[WORK REQUIRED]
Using the records below, filter for lines that contain the string "Viewport" and copy them out.

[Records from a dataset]
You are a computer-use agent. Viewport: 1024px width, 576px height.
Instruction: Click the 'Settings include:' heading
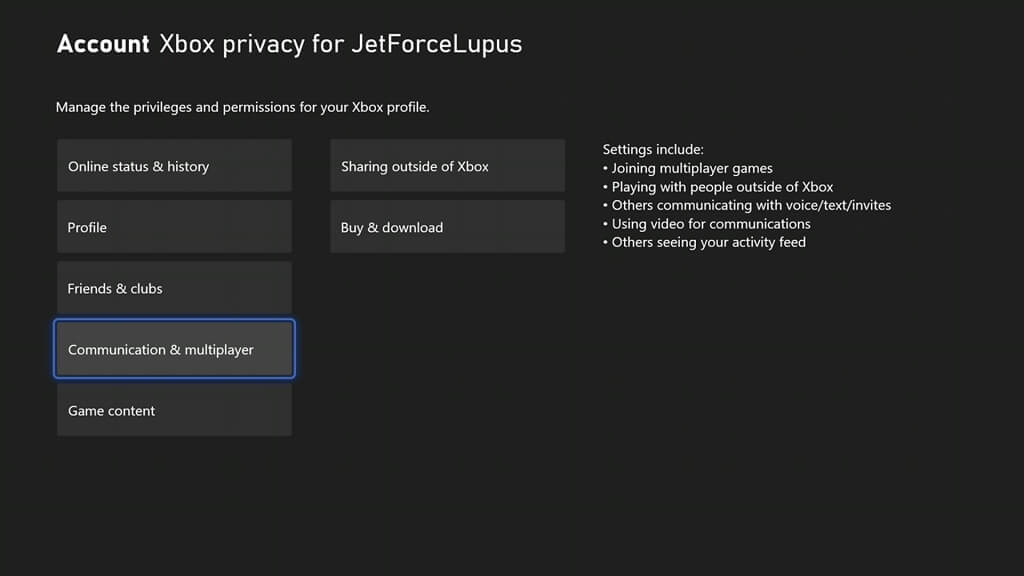653,150
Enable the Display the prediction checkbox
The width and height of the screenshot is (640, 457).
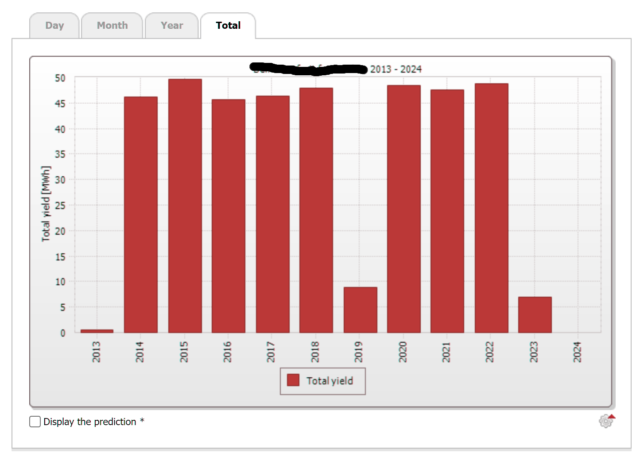(35, 422)

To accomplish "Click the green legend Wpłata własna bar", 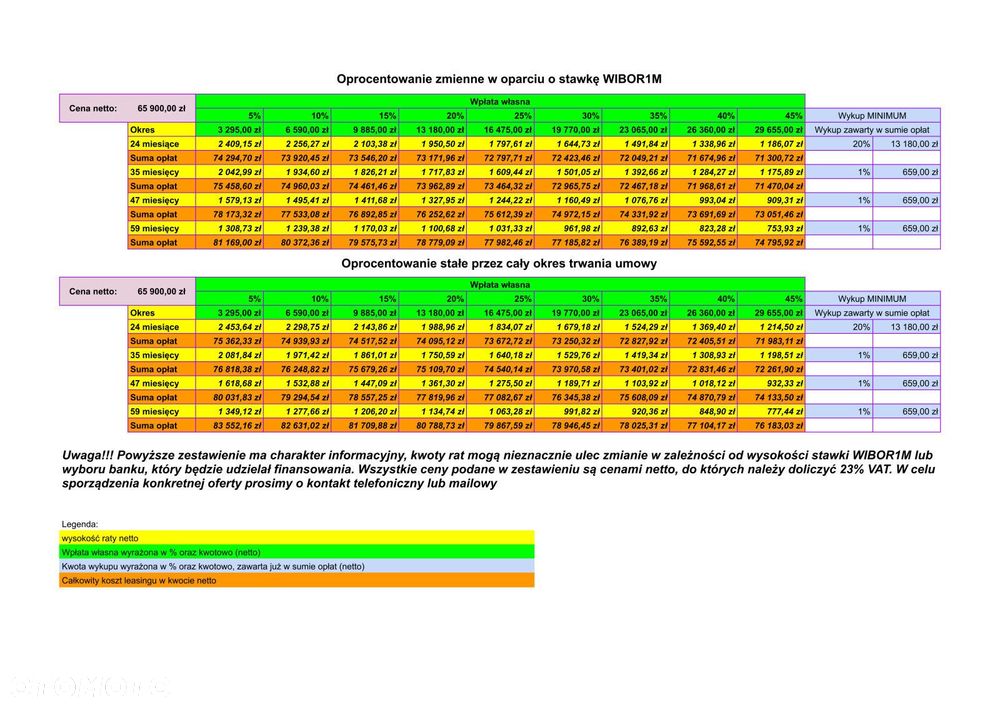I will tap(297, 552).
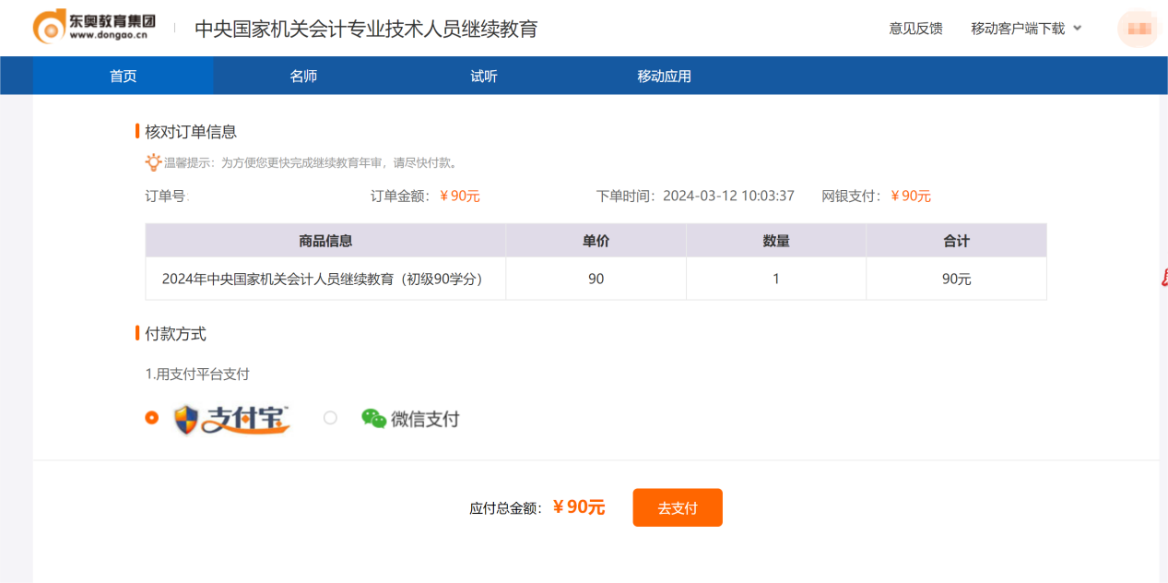Open the 意见反馈 link
1168x583 pixels.
[x=915, y=28]
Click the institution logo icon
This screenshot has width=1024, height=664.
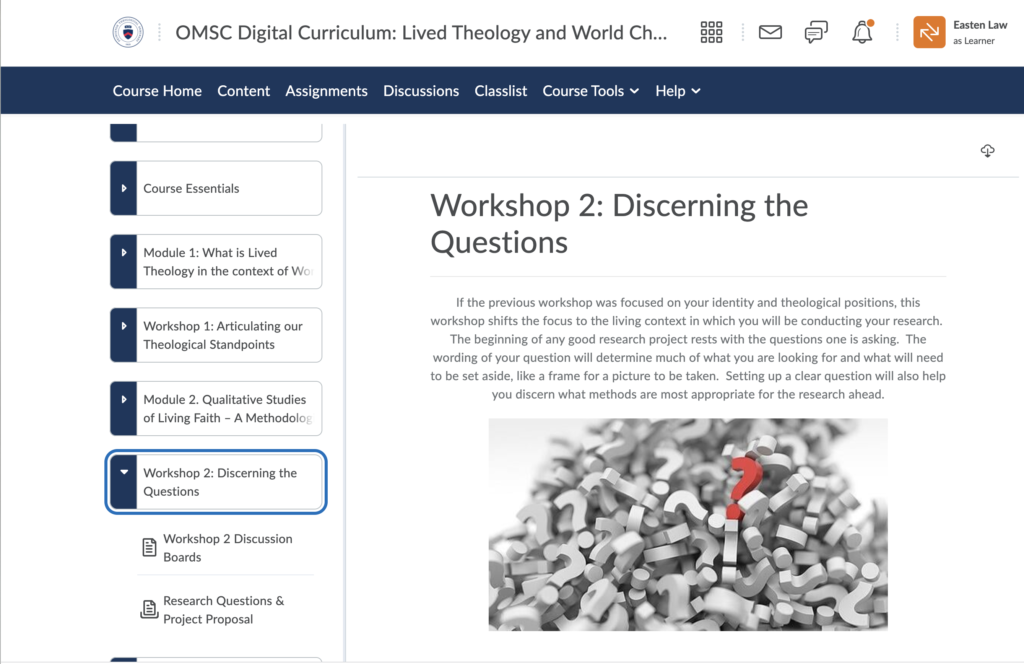(x=128, y=31)

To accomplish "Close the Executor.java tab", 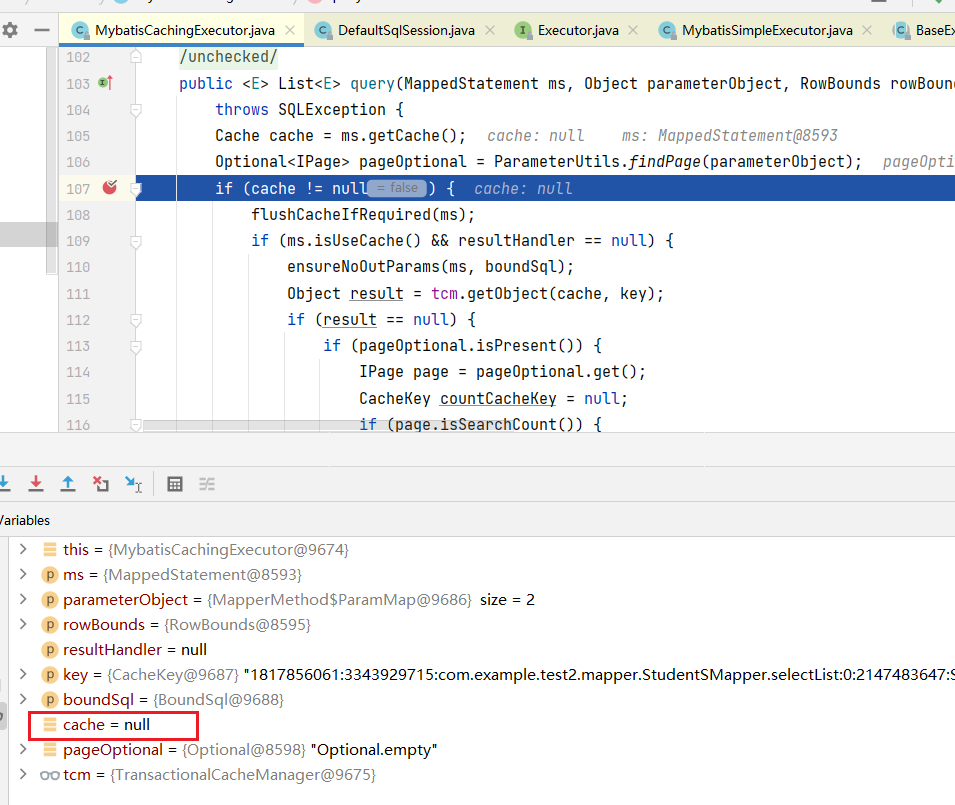I will tap(634, 31).
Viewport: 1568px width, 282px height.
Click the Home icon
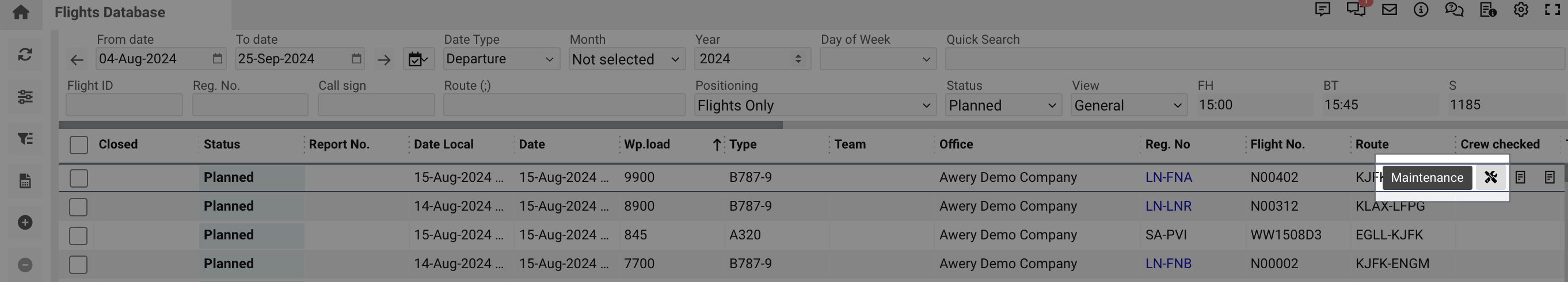tap(21, 12)
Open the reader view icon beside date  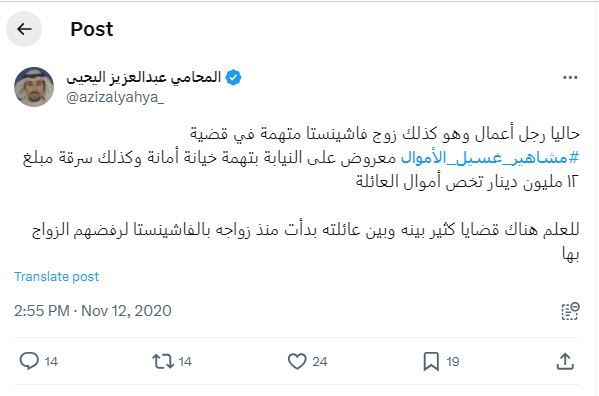point(570,311)
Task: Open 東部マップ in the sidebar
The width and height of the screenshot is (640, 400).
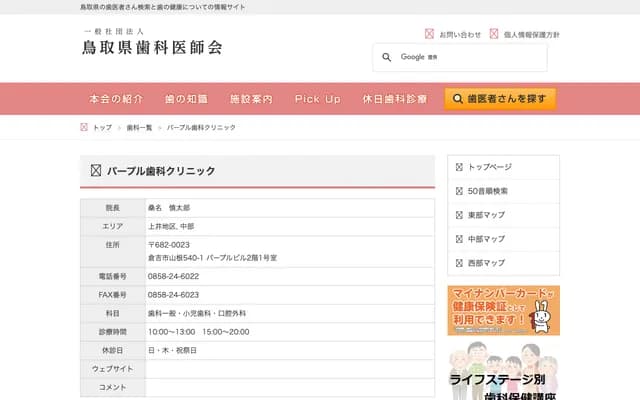Action: tap(486, 215)
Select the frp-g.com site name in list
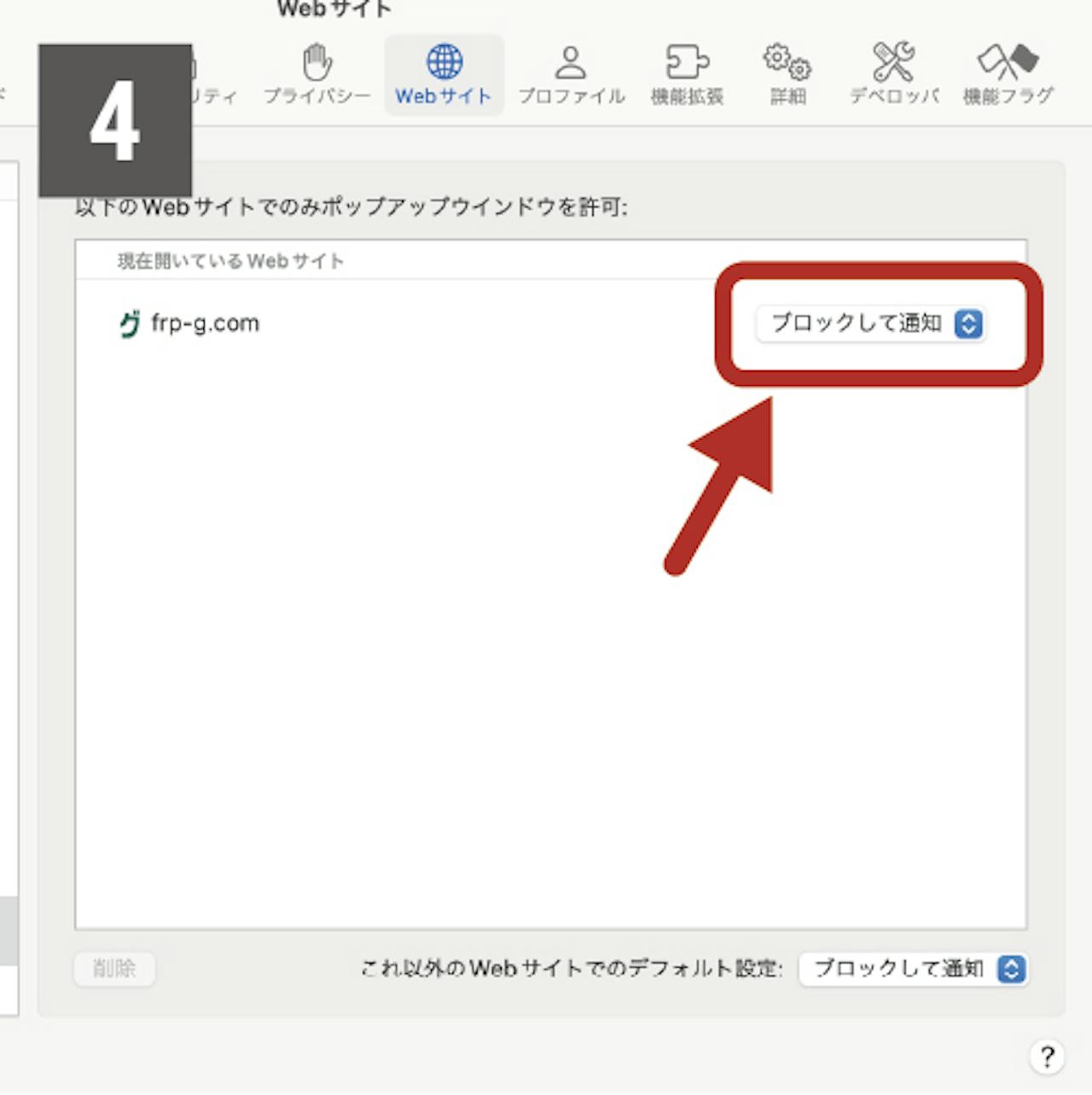Screen dimensions: 1092x1095 (x=205, y=324)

[OUTPUT OF THE EXERCISE]
You are a computer-use agent. Viewport: 1024px width, 576px height.
Viewport: 1568px width, 282px height.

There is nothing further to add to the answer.